If the Health and Hospitals Corporation were seriously interested in developing viable accountable care organizations in its facilities, logic dictates that it would turn to recognized experts in medicine, nursing, public health, law, and business to help it achieve this goal. Few institutions in New York City can provide such a depth and breadth of expertise across so many disciplines–Columbia University is one of them. We must therefore ask: what sense does it make for the Health and Hospitals Corporation to entrust the future of its medical operations to a small, inexperienced physician group, rather than an institution with the resources, and multiple levels of expertise, to find the best way forward–particularly when that institution has been part of the very fabric of the City it serves for over two hundred fifty years?
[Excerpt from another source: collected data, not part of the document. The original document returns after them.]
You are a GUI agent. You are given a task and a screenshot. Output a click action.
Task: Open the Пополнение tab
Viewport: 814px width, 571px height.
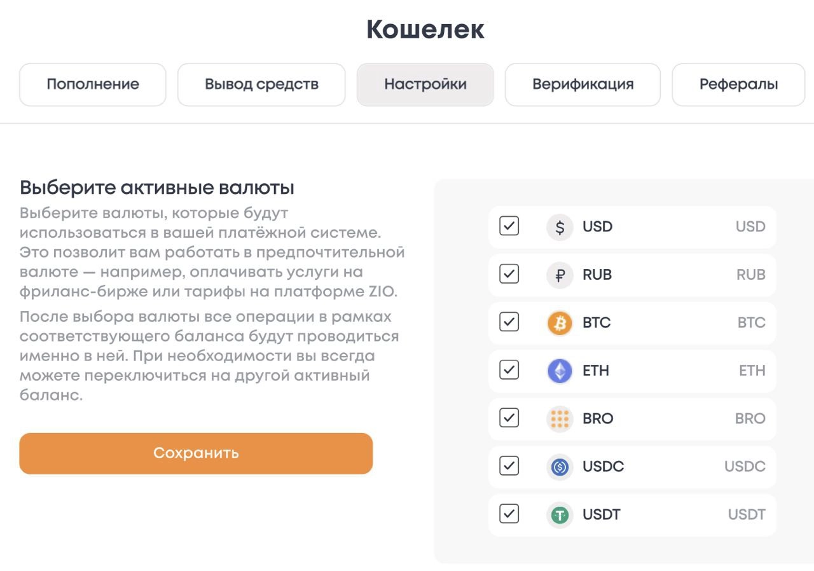pos(93,85)
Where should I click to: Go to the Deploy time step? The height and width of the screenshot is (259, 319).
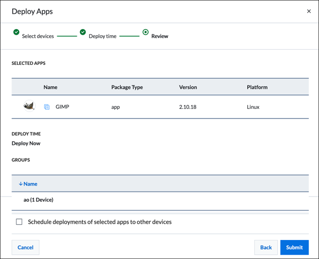[102, 36]
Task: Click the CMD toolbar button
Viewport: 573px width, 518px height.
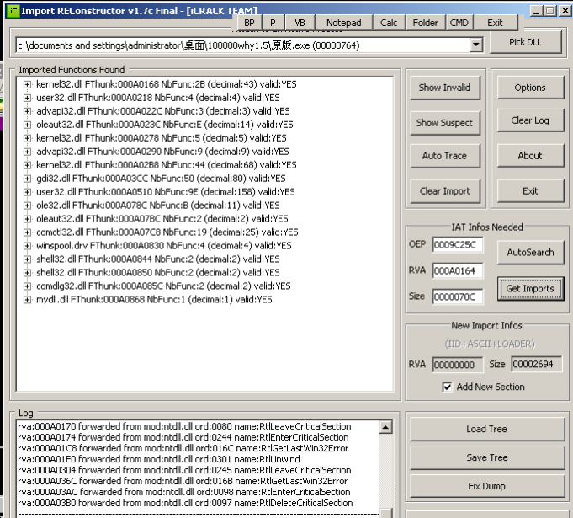Action: [459, 23]
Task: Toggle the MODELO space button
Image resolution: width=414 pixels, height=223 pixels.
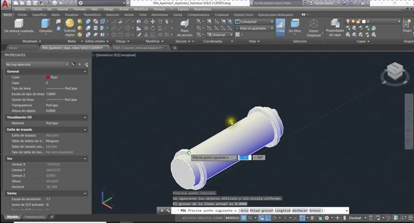Action: (232, 218)
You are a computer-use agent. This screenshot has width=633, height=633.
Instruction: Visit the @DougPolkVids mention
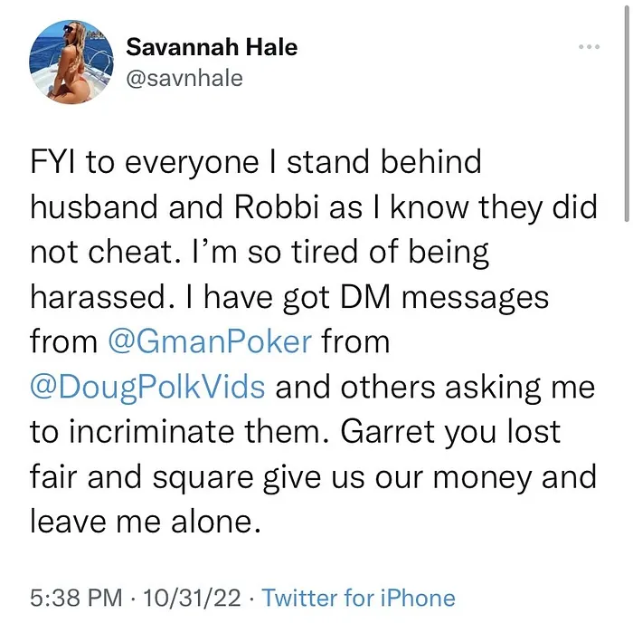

It makes no sense at all. Thus we ask, in the name of the people of Harlem–those who will surely suffer most from the irrational decision to end the relationship between the Health and Hospitals Corporation and Columbia University–that you reverse this unwise decision before it is too late. Do not take us back to the past. We have already been there. It has taken very many years of hard work by the Health and Hospitals Corporation and its medical school partners to engineer the remarkable success that recently has been realized. Do not destroy the very engines of that success–the partnerships that make it work.